● **The problem**
Quote the press release below on the AFNQL and the Indian Act word for word, from "MONTREAL, Sept. 13" to "and their leaders.".

● **Source text**

------

Out with Colonialism and the Indian Act

    MONTREAL, Sept. 13 /CNW Telbec/ - The Assembly of First Nations of Quebec
and Labrador (AFNQL) is marking the 1rst anniversary of the adoption of the
United Nations Declaration on the Rights of Indigenous Peoples by
participating in the Together for Aboriginal Rights! demonstration being held
in the streets of Montreal today.
    "It is important to seize the opportunity this anniversary offers to
expose the Canadian government's refusal to support this international
recognition of our fundamental rights," stresses Ghislain Picard, Chief of the
    The AFNQL wishes to announce it will take active part in the next federal
election campaign without giving its support to any of the parties. It has
already sent letters clearly reiterating First Nations issues to all political
parties and their leaders.
    "First Nations will be very vocal in warning all political parties that
the status quo is no longer acceptable and that Canada's next government will
have to undertake an in-depth review of its Aboriginal policy, especially
regarding the Indian Act and its regime, which is more than ever totally
unacceptable. We are entitled to ask questions to party leaders and demand
clear and committed answers on their part," adds Chief Picard.

------

● **Information provided**
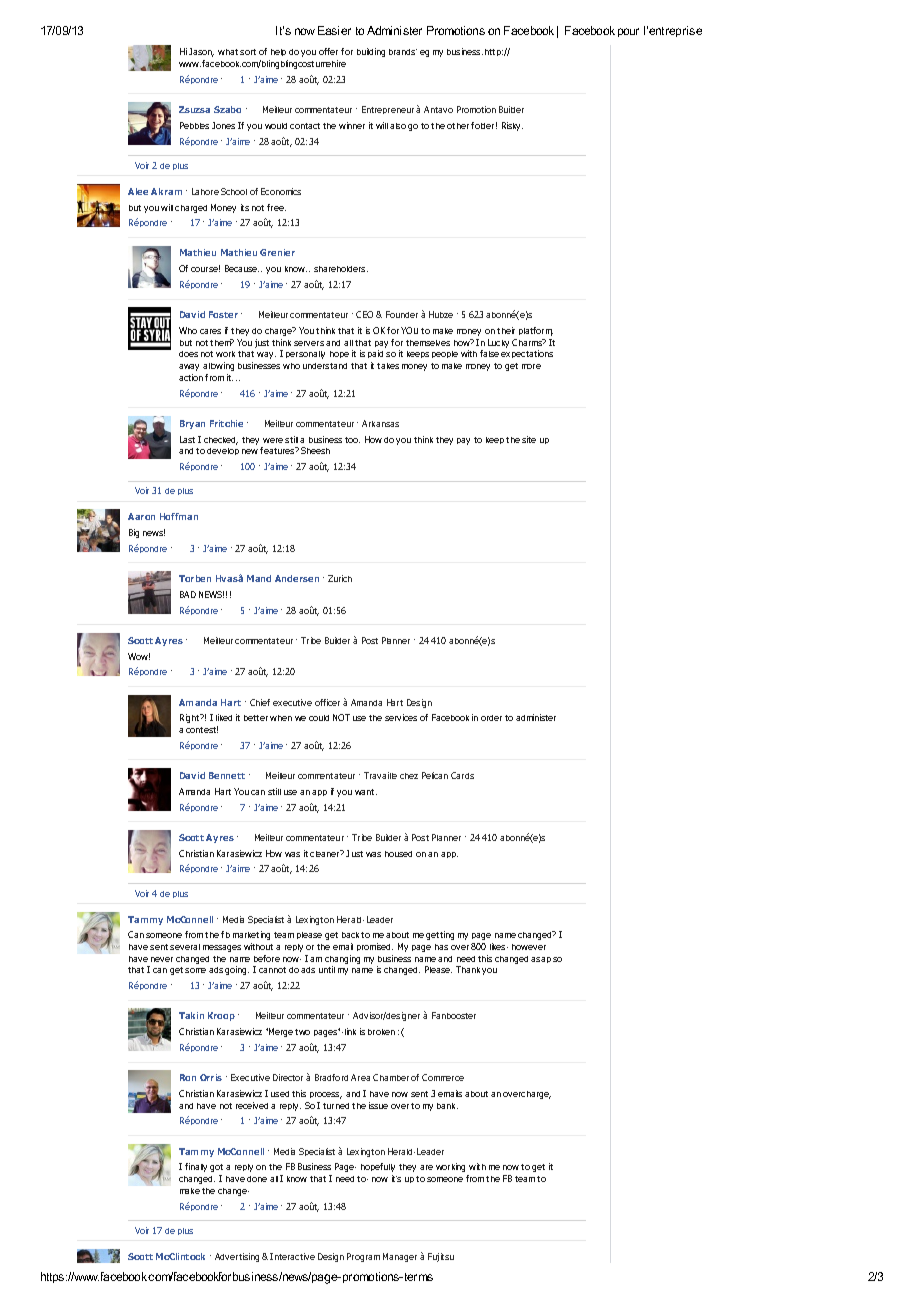 The height and width of the page is (1308, 924). I want to click on Program, so click(363, 1257).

------

● **Complete response**
MONTREAL, Sept. 13 /CNW Telbec/ - The Assembly of First Nations of Quebec
and Labrador (AFNQL) is marking the 1rst anniversary of the adoption of the
United Nations Declaration on the Rights of Indigenous Peoples by
participating in the Together for Aboriginal Rights! demonstration being held
in the streets of Montreal today.
    "It is important to seize the opportunity this anniversary offers to
expose the Canadian government's refusal to support this international
recognition of our fundamental rights," stresses Ghislain Picard, Chief of the
    The AFNQL wishes to announce it will take active part in the next federal
election campaign without giving its support to any of the parties. It has
already sent letters clearly reiterating First Nations issues to all political
parties and their leaders.